CSC 533: Organization of Programming Languages
Fall 2002

HW3: Implementing a Simple Interpreter

For this assignment, you are to write an interpreter for a simple programming language named SILLY (Simple, Interpreted, Limited Language for You). For now, the SILLY language only contains two types of statements: assignments and output statements. The grammar rules for the SILLY language are as follows:

<program> --> 'begin' { <statement> } 'end' <statement> --> <assignment> | <output> <assignment> --> <identifier> '=' <expression> <expression> --> <term> { '+' <term> } <term> --> <integer> | <identifier> <output> ---> 'output' ( <string> | <expression> ) <identifier> --> <letter> [ <digit> ] <string> --> '"' { <letter> | <digit> | ' ' } '"' <integer> --> <digit> { <digit> } <letter> --> 'a' | 'b' | 'c' | ... | 'z' | 'A' | 'B' | 'C' | ... | 'Z' <digit> --> '0' | '1' | '2' | '3' | '4' | '5' | '6' | '7' | '8' | '9'

The SILLY language is case sensitive, so variables a and A are considered unique. Variables are not explicitly declared, but are assumed to have initial values of 0 if not otherwise assigned. An assignment statement assigns an integer value to a variable. An output statement can display either a string constant or the value of an expression, followed by a new line.
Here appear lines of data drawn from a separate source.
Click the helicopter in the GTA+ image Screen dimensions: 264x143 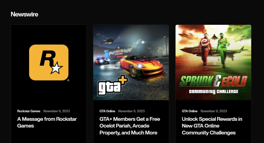107,40
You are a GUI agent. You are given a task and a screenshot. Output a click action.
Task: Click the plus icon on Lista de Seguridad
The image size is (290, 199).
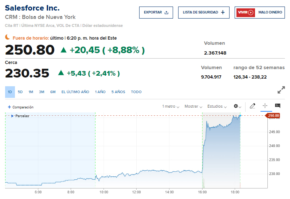click(223, 12)
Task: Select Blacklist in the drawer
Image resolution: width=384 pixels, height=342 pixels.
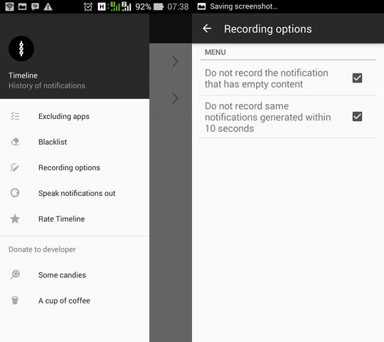Action: click(75, 142)
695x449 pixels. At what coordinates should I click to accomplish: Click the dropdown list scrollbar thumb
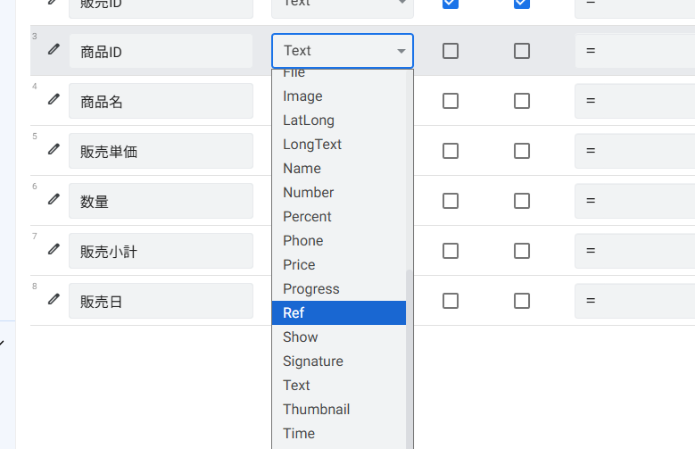point(410,357)
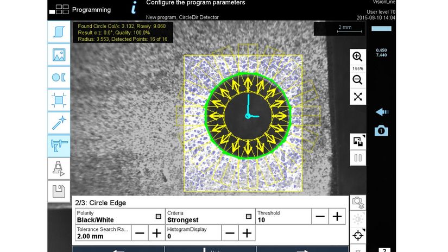Decrease the Tolerance Search Range value

tap(140, 233)
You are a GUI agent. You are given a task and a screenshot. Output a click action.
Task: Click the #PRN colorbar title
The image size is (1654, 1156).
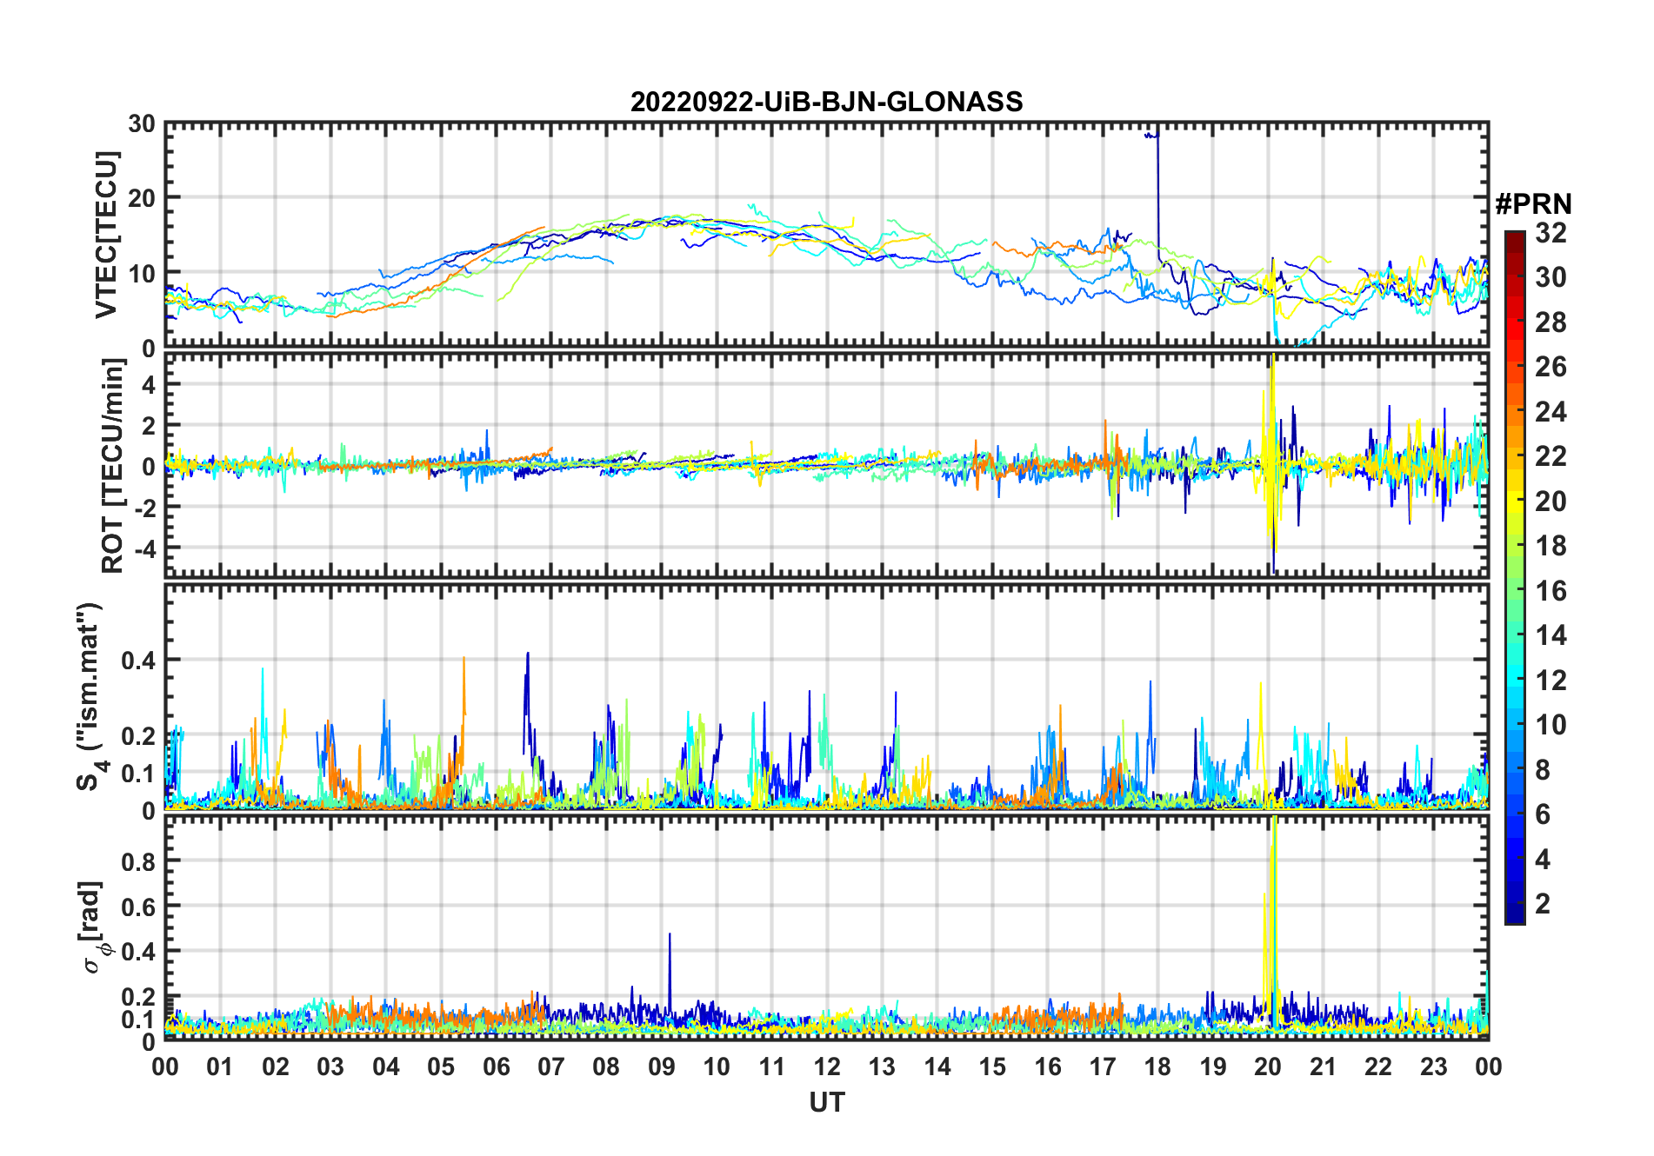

Whitespace (any sequence of spaces, tabs, and returns) separates the individual tokens (language elements) in a program.

Your SILLY interpreter should read the program from standard input (i.e., cin) and display the output that would be produced by the SILLY program. If a syntax error is encountered, the interpreter should display "SYNTAX ERROR" and halt. For example:

SAMPLE PROGRAMOUTPUT
begin x = 0 output "the number is" output x p2 = x + 2 output x + p2 + 5 output "done" end the number is 0 7 done
start x0 = y + 1 output "x0 and y are" output x0 output y x4 = x0 + output "done" end x0 and y are 1 0 SYNTAX ERROR

Two useful classes are provided for your use:

Token (Token.h and Token.cpp)
This class encapsulates a token (language element), using an enumerated type to distinguish the different token types.
Tokenizer (Tokenizer.h and Tokenizer.cpp)
This class defines a token reader, which can read individual tokens from an input stream. It provides member functions TokensRemain() which returns true if there are any remaining tokens to be read, and GetToken() which reads and returns the next token from the stream.

To demonstrate the workings of these classes, the program demo.cpp utilizes a Tokenizer object to read in tokens from standard input and display the tokens with their corresponding types.

Helpful hint 1: Using Visual C++, it is possible to redirect the contents of a file to standard input. To do this, select "Settings" under the "Project" menu, then click on the "Debug" tag. In the box labeled "Program arguments:", type a less-than symbol followed by a file name. For example, typing "< silly1.txt" would cause standard input to read from silly1.txt.

Helpful hint 2: To convert a string of digits into its corresponding integer value, use the atoi function from the <cctype> library. For example, the call atoi("12") would return the integer value 12.

Helpful hint 3: Be forward thinking. For HW4, you will extend your interpreter to handle additional language features: conditionals and loops. Design your solution to this assignment with extensibility in mind.